When we walk into the restaurant, I immediately notice a tall, dark and handsome man standing near the door to the upstairs dining room. I don't even look at him head-on because, honestly, he's like the sun and I'm afraid that if I look directly at him, the image of his face will burn into my memory and looming-divorce-be-damned, I'm still legally a married person at this point. So I head up the stairs into the upstairs bar and linger by the doorway trying to find a seat. When I get upstairs, I realize the place is packed and I stand there, cursing my stupidity for even coming to this place. This isn't like me, and now I remember why I hate crowded rooms and strangers and stepping out of my comfort zone. I notice the tall, dark and handsome man again and realize that somehow, we're both standing in the same group of misfits and the four of us, thrown together because we were all too slow to find another table, sit down at a booth together. It's apparent from the get-go that none of us really know each other, so we just sit there for a few seconds. And that's when I realize that TDH Man is staring at me. And not just the look-at-her-in-polite-conversation looking, I mean leaning-on-his-hands-full-on-staring-without-blinking staring. I do my best to not look at him again and instead answer someone's question of 'Where are you from?'. And then TDH Man opens his mouth and the most sweet, strong Southern lilt comes from his mouth and I'm lost.
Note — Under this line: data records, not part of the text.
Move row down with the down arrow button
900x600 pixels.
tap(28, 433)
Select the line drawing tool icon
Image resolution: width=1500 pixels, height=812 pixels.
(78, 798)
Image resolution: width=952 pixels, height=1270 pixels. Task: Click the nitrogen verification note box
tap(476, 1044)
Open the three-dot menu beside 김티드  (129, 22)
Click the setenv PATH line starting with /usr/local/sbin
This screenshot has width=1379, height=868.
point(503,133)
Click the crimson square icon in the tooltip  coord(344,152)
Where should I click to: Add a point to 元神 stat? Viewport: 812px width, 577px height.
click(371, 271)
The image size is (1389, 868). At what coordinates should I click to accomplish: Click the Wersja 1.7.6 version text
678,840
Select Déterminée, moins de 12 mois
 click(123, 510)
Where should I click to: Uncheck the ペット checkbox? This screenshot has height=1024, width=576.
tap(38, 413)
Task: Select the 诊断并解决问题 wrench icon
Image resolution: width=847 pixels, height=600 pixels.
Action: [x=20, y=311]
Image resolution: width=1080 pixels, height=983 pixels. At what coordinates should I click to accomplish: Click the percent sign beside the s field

By God's hand, we were thrown together, two complete strangers in a town across the country and we end up spending the night drinking beer that tastes like rotten popcorn and laughing and swapping stories about our worlds. At the end of the night, after closing two different bars, we say goodnight and I climb into a cab fairly certain that I'm never going to see this guy again. He's sweet, smart, funny as all get out, and I feel incredibly blessed to have met him. Despite thinking that I'd never see him again, just the act of meeting him opened a door in my life and I knew that God had a plan for me. I knew that no matter what heartache was on the horizon at home, I knew that I would get through it. Little did I know that M, that tall, dark and handsome man, would be the one to help me through the next five years and that this night would be the beginning of our lives together.
My darling M, you are the most amazing person I have ever known. You, my sunshine, are the reason I get up every day and praise God for His gifts. I love you more every day and yes, even though you've put up with me for the past 1,825 days (give or take a few), you have at least 16,425 days to go. At least. So don't go gettin' any crazy ideas, OK?